* REQUIRED ACTIONS *
- A) Repeat the part of the Florida implied consent text from "If you refused" up to and including "your license can be administratively suspended.".
- B) Go on with the text about Florida's implied consent laws, picking up right after its last sentence.

* SELECTED EXCERPT *
━━━━━━━━

When you operate a motor vehicle in Florida, you have constructively agreed to the state’s implied consent laws. This means you have agreed to submit to a lawfully requested chemical test of your breath, blood or urine.

However, implied consent does not include submitting to field sobriety tests. The field sobriety exercises are completely voluntarily, although your refusal to submit can be used against you at trial as “consciousness of guilt.”

If you refused to submit to chemical testing, then your driver license can be administratively suspended. Additionally, if you do submit to chemical testing and have a blood or breath alcohol concentration (BAC) over the legal limit of .08, your license can be administratively suspended.

According to Fla. Stat. § 322.2615, you can receive an administrative license suspension when you are pulled over on suspicion of DUI if:

  • You refuse to submit to blood, breath or urine chemical testing, OR
  • You fail to pass an intoxication test (also known as per se DUI).

━━━━━━━━

* ENTRIES *
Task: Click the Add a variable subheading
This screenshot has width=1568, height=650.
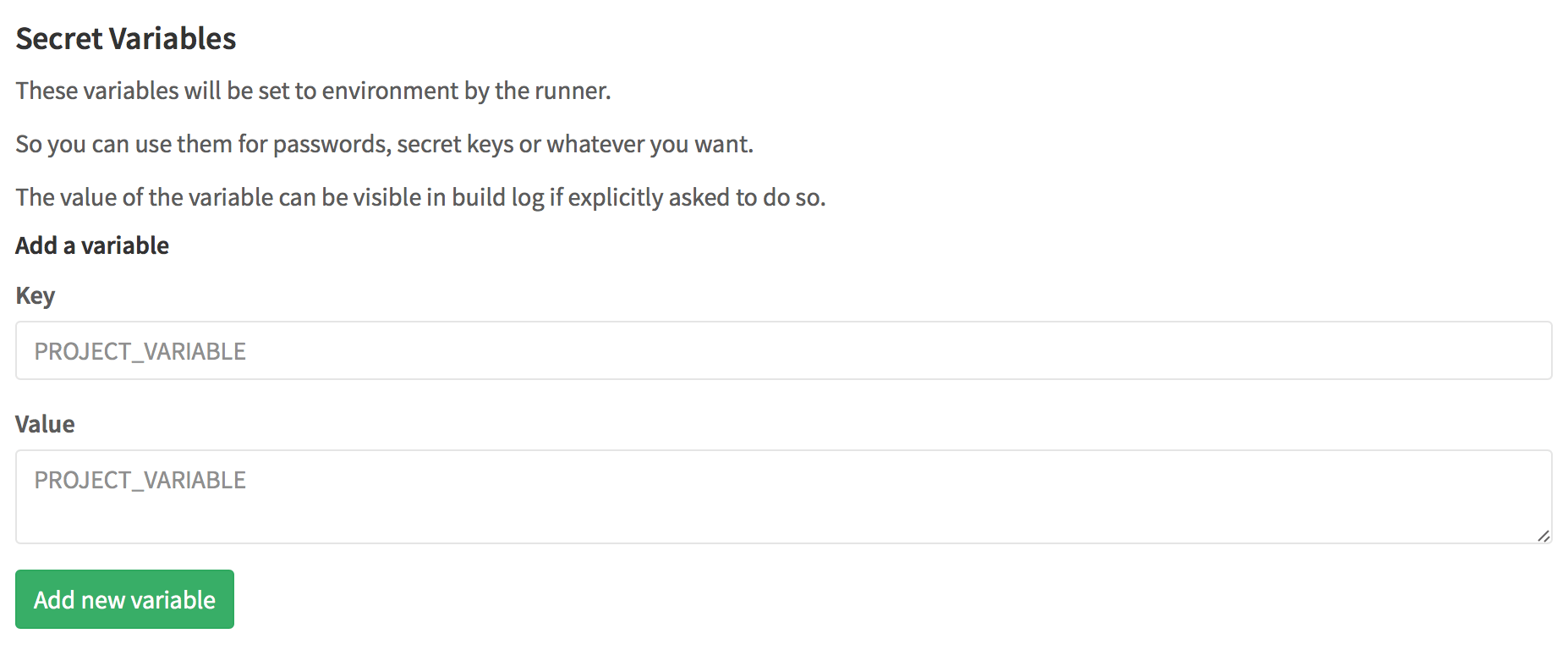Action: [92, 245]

━━━━━━━━

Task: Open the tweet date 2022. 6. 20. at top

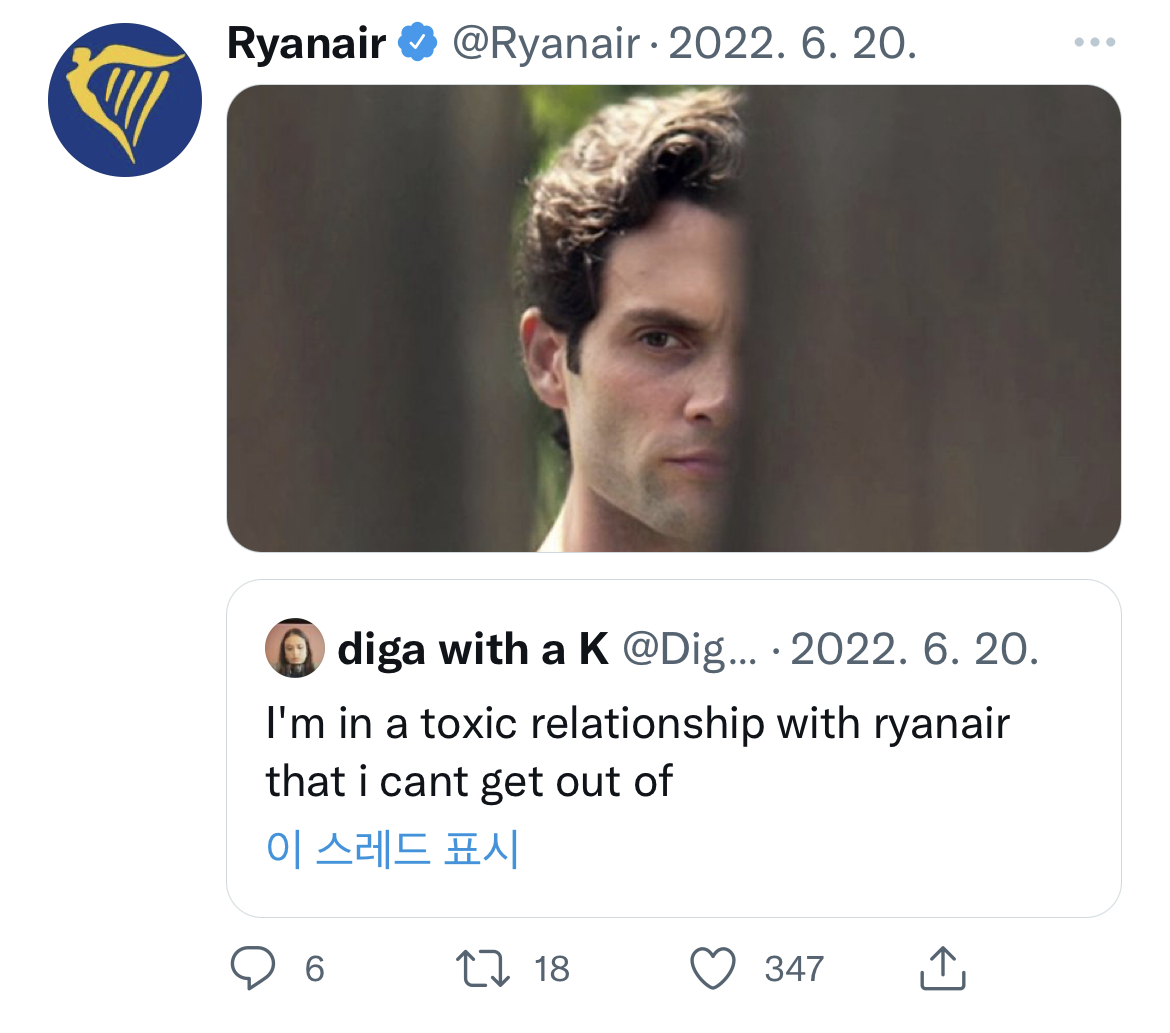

━━━━━━━━

* ANSWERS FOR THE TASKS *
- A)
If you refused to submit to chemical testing, then your driver license can be administratively suspended. Additionally, if you do submit to chemical testing and have a blood or breath alcohol concentration (BAC) over the legal limit of .08, your license can be administratively suspended.

- B)
If your driver’s license was confiscated by the law enforcement officer after you blew over the legal limit or refused to submit, your attorney must file a request for a formal administrative license suspension review hearing within ten days after you receive notice of the suspension. Florida law considers “notice” to have occurred when the officer took your license.

If the hearing officer at the formal review hearing determines there was insufficient evidence to suspend your license, your license will be returned to you. Even if your administrative license suspension is not overturned at the hearing, you attorney may be able to help you obtain a hardship permit so you can continue to drive to school or work throughout the remainder of your criminal case.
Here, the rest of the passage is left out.